Float operations for JIT
Recently, we taught the JIT x86 backend how to produce code for the x87 floating point coprocessor. This means that JIT is able to nicely speed up float operations (this this is not true for our Python interpreter yet - we did not integrate it yet). This is the first time we started going beyond what is feasible in psyco - it would take a lot of effort to make floats working on top of psyco, way more than it will take on PyPy.
This work is in very early stage and lives on a jit-hotpath branch, which includes all our recent experiments on JIT compiler generation, including tracing JIT experiments and huge JIT refactoring.
Having a fast implementation of Ruby written in Python would be very cool. :-p
Are you going to add SIMD stuff to the i386 backend?
Which is the main backend at the moment?
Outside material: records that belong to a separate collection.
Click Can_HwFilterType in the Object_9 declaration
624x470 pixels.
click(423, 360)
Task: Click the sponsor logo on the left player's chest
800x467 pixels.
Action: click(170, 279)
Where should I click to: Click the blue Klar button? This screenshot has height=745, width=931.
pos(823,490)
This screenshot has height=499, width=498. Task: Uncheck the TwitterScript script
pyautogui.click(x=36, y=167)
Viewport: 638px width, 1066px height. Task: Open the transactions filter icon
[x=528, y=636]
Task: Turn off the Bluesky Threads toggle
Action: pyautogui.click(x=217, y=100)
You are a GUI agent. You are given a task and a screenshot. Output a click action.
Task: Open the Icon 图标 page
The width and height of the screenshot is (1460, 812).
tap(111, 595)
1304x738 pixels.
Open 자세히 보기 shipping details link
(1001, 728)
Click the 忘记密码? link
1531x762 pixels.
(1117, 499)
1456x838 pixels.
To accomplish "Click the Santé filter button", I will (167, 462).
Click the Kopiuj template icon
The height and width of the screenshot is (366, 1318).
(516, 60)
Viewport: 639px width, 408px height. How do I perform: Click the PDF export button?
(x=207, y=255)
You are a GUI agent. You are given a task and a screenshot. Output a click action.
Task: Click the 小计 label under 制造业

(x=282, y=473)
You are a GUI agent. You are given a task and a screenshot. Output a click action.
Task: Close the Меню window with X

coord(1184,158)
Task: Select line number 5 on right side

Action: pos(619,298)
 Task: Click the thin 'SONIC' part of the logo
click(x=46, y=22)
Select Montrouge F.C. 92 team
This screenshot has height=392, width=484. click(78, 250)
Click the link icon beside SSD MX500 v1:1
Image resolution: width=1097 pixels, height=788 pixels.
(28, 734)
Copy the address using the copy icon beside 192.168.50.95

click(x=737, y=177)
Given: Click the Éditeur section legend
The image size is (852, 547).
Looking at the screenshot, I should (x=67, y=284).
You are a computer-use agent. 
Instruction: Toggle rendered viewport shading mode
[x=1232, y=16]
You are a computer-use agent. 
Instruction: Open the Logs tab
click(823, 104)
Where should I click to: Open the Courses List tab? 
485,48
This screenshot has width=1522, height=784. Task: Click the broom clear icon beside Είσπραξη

LLVM?
It would be amazing to run SciPy on PyPy with the JIT when this will be ready.
I'm interested in the choice of x87 as well. My understanding was that Intel (at least) was keeping x87 floating point around because of binary applications but that for single element floating point the SSE single-element instructions were the preferred option on any processor which supports SSE. (Unfortunately since they've got such different styles of programming I can understand if it's just that "older chips have to be supported, and we've only got enough programming manpower for 1 implementation".)
x87 because it's simpler and better documented. Right now would be ridiculously easy to reimplement it using SSE.
The main backend is the one for 386. We have no working LLVM JIT backend: although llvm advertizes supporting JIT compilation, what it really provides is a regular compiler packaged as a library that can be used at run-time. This is only suitable for some kinds of usages; for example, it couldn't be used to write a Java VM with good just-in-time optimizations (which need e.g. quick and lazy code generation and regeneration, polymorphic inline caches, etc.)